_Travail demandé_
1) Répondez aux questions suivantes d'après le texte sur Érasme :
(a) Qui est l'âme du « cercle érasmien de Bâle » quand le maître est absent ?
(b) En quelle année Érasme publie-t-il son essai sur le libre arbitre ?
(c) Quel titre porte la réponse de Luther parue en 1525 ?
2) Redimensionnez les lignes du jeu de données en commençant à la ligne qui contient « Task: Click first » et en poursuivant jusqu'à la dernière ligne incluse. Réécrivez-les toutes, consignes comprises, en multipliant par 2 chaque coordonnée des réponses et en arrondissant à l'entier, les demis vers le haut, sans reproduire les images.

Érasme éprouve pour son jeune collaborateur une réelle tendresse et n’est pas avare d’éloges à son endroit. Il en fera même un ami très cher, « un ami vraiment pythagoricien, je veux dire une seule âme ». On croit entendre Montaigne parler de La Boétie. Beatus n’est pas en reste. Son admiration pour Érasme est éperdue, son dévouement total, son respect lui est assuré à vie. La confiance entre eux est totale. Souvent, quand Érasme s’absente de Bâle, c’est Beatus qui porte la responsabilité de ses éditions, se consacrant « tous les jours et la plupart des autres à Érasme ». Quand le maître est absent, c’est Rhenanus qui est l’âme du « cercle érasmien de Bâle ».
Si on se fréquente à Bâle, on se reçoit parfois à Sélestat, ou on voyage conjointement à Constance. Cela tisse des liens et permet de se laisser aller à des confidences. De quoi parle-t-on sinon d’édition mais aussi de la philosophie du Christ, ce thème cher à Érasme. Et probablement parle-t-on aussi de ce Luther dont parle tout le monde. On le découvre et on l’apprécie assez. On aurait même tendance à en faire un disciple ou un émule de l’humaniste de Rotterdam. Rhenanus n’est pas le dernier à propager les oeuvres de Luther tout comme celles d’Érasme « qu’il unit étroitement dans son zèle apostolique ».
Mais l’idylle est de courte durée. Tout oppose Luther et Érasme. Le premier échoue dans sa tentative de rallier le second sous sa bannière. Les événements sociaux, imprévisibles et violents, que déclenchent l’attitude et les écrits de Luther ne sont pas du goût d’Érasme qui reste attaché à l’ordre établi. Les troubles de Zwickau et de Wittenberg, en 1520-21, la Guerre des Paysans, en 1525, où s’exprime toute la violence d’une population qui a perdu ses repères, furent autant de signaux qui éloignèrent les uns des autres. Mais le divorce n’est pas que circonstanciel ou méthodologique, il porte sur les options fondamentales de la théologie. En 1524, Érasme dans son essai sur le libre arbitre -De libero arbitrio- pourfend les thèses de Luther en défendant la possibilité pour l’homme de collaborer avec Dieu dans son propre salut sans opposer la foi et les oeuvres. Ce qui lui vaut, en 1525, une réponse acerbe de Luther, le De servo arbitrio, essai sur le serf arbitre.

Lignes du jeu de données:
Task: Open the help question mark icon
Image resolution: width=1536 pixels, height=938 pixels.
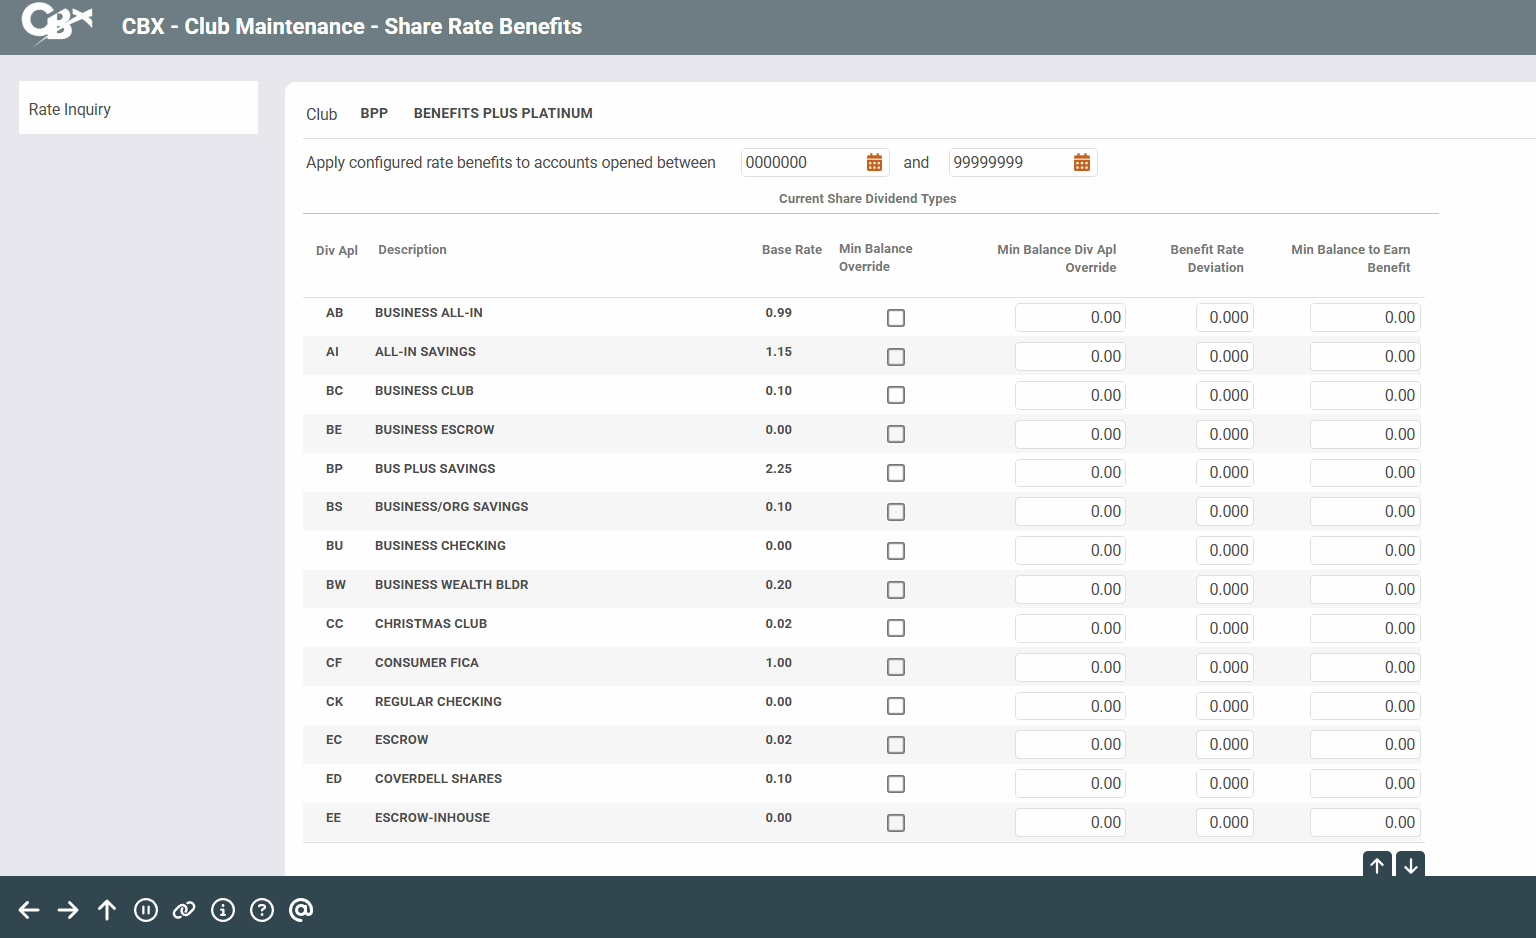Action: click(262, 909)
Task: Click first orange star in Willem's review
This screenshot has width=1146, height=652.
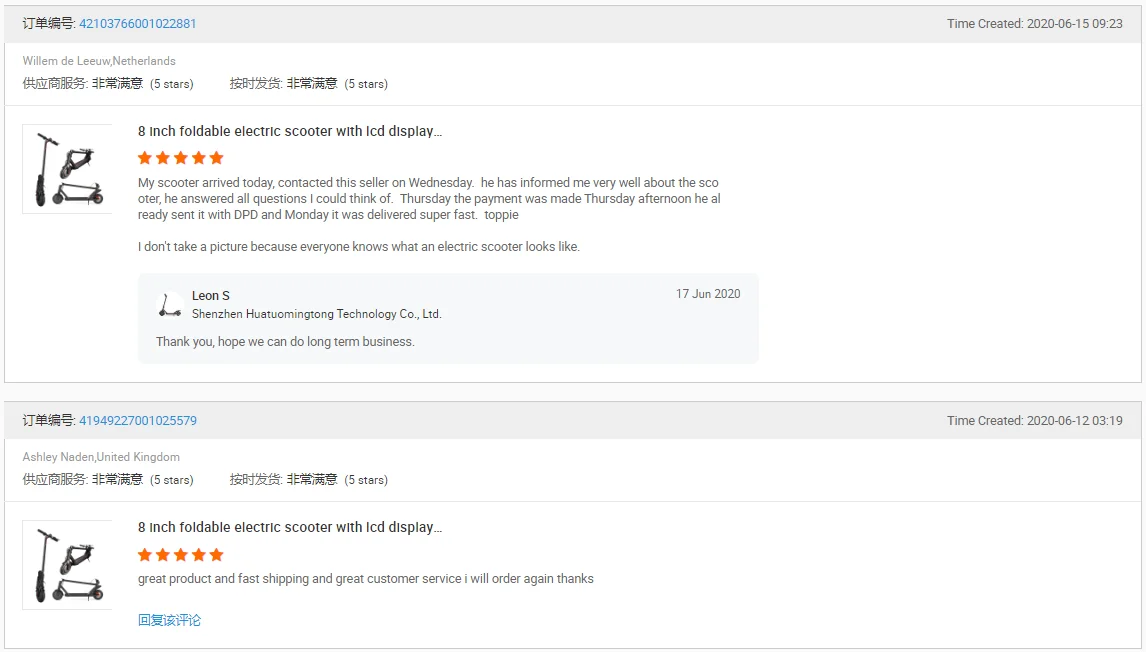Action: pos(145,158)
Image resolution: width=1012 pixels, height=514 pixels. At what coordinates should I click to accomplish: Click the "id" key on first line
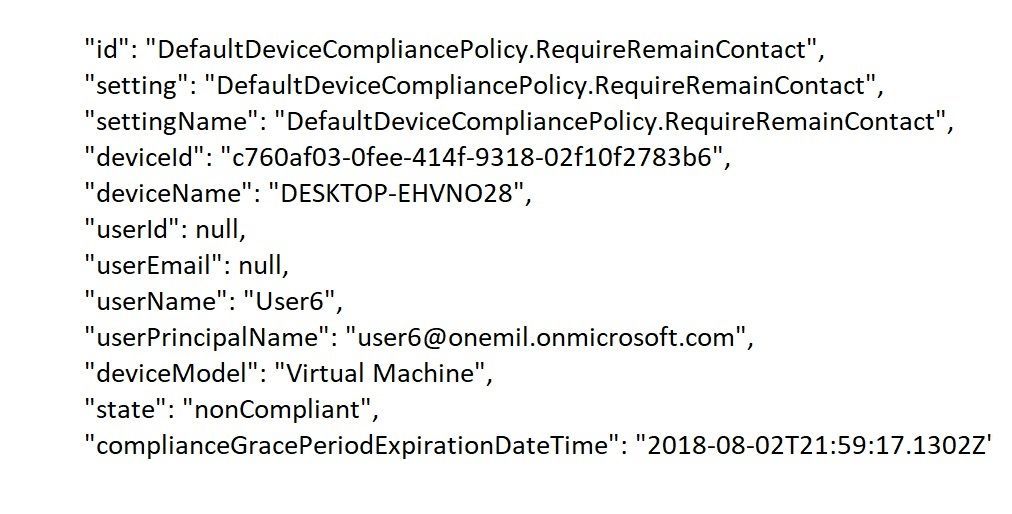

_Réponses par tâche_
1)
(a) Rhenanus.
(b) En 1524.
(c) Le De servo arbitrio, essai sur le serf arbitre.

2)
Task: Click first orange star in Willem's review
This screenshot has width=1146, height=652.
Action: pos(290,316)
Image resolution: width=1012 pixels, height=514 pixels. At what coordinates should I click to accomplish: Click the "id" key on first line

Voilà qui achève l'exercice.